I'm trying to read the ports file from IANA. It is stored in UTF-8 w / o BOM. But on one of the lines, the readline() function swears like this

'charmap' codec can't decode byte 0x98 in position 7938: character maps to <"undefined">

The line in the file looks like this:

# Jim Harlan <"jimh & infowest.com">

What a crutch to come up with for this? Or is there a direct solution?

UPD

For a crutch in the form of deleting this line will go (and she, for some reason, is one here), but only for the time of debugging, because then suddenly that partners will tear the hair on my head. Also lay out the code that I use for this operation:

 try: file = open(path, 'r') while True: line = file.readline() if(not line): break print(line) finally: file.close() 

    4 answers 4

    Try using the built-in codecs library:

     import codecs fileObj = codecs.open( "someFilePath", "r", "utf_8_sig" ) text = fileObj.read() # или читайте по строке fileObj.close() 
    • So the error was found even earlier:> 'charmap' codec can't encode characters in position 29-30: character maps to> <undefined> - Dex
    • Added some corrections to the question. - Dex
    • for utf-8 with BOM you need to change the encoding in open () to "utf_8_sig" - rnd_d
    • one
      It can be said that 50/50. The problem with the first file was solved by deleting the unfortunate line. New file in a different format. Therefore, perhaps you are right, it was a random burst of joy. But your plus sign :) - Dex
    • one
      Do not use codecs, which may not work correctly with the universal string mode. Instead, io.open() can be used. - jfs

    To read a text file encoded using utf-8 encoding in Python, you can use the io.open() function, which is available as the built-in open() in Python 3 :

     #!/usr/bin/env python import io with io.open(path, encoding='utf-8') as file: for line in file: process(line) 
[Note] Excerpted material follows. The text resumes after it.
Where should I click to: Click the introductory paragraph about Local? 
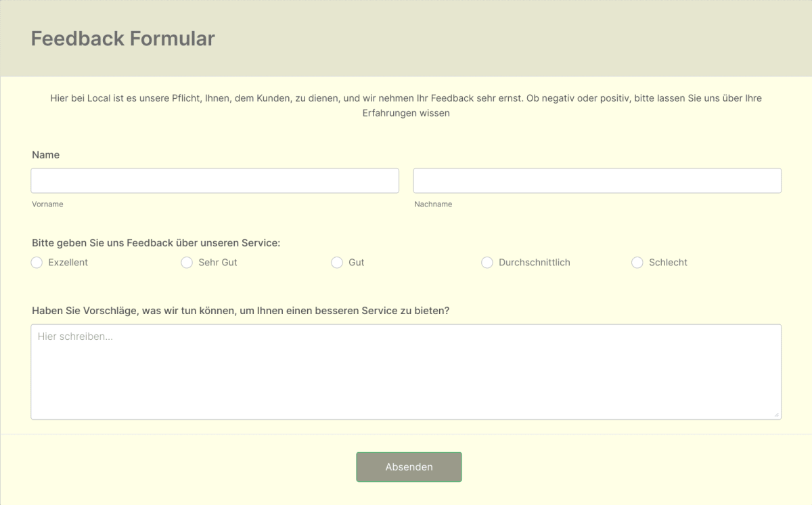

    If errors are possible in the file due to the encoding: the encoding itself is correct, but there may be minor errors, then you can pass an errors='ignore' error handler (or another value depending on the specific situation) .
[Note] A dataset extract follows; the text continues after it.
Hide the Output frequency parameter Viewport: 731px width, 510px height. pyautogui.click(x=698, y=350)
    Do not use codecs , which may not work correctly with the universal string mode.
    You do not need to change your code page to cp65001 to read the utf-8 file.
    If you want to print Unicode in the Windows console, then see. How can I output a Unicode string to a Windows console from Python?

       file = codecs.open(path, encoding='utf-8', mode='r') 
      • So tried already, did not work - Dex
      • 'utf-8', not 'utf-8-sig' - Ali
      • I tried. Before that there was an answer with utf-8. - Dex

      Constantly caught this error, time after time. The decision is seen here .

       import codecs file = codecs.open( "yourFile", "r", "utf-8" ) data = file.read() file .close() 
      • chcp 65001 command line

      These not complicated actions solved the problem.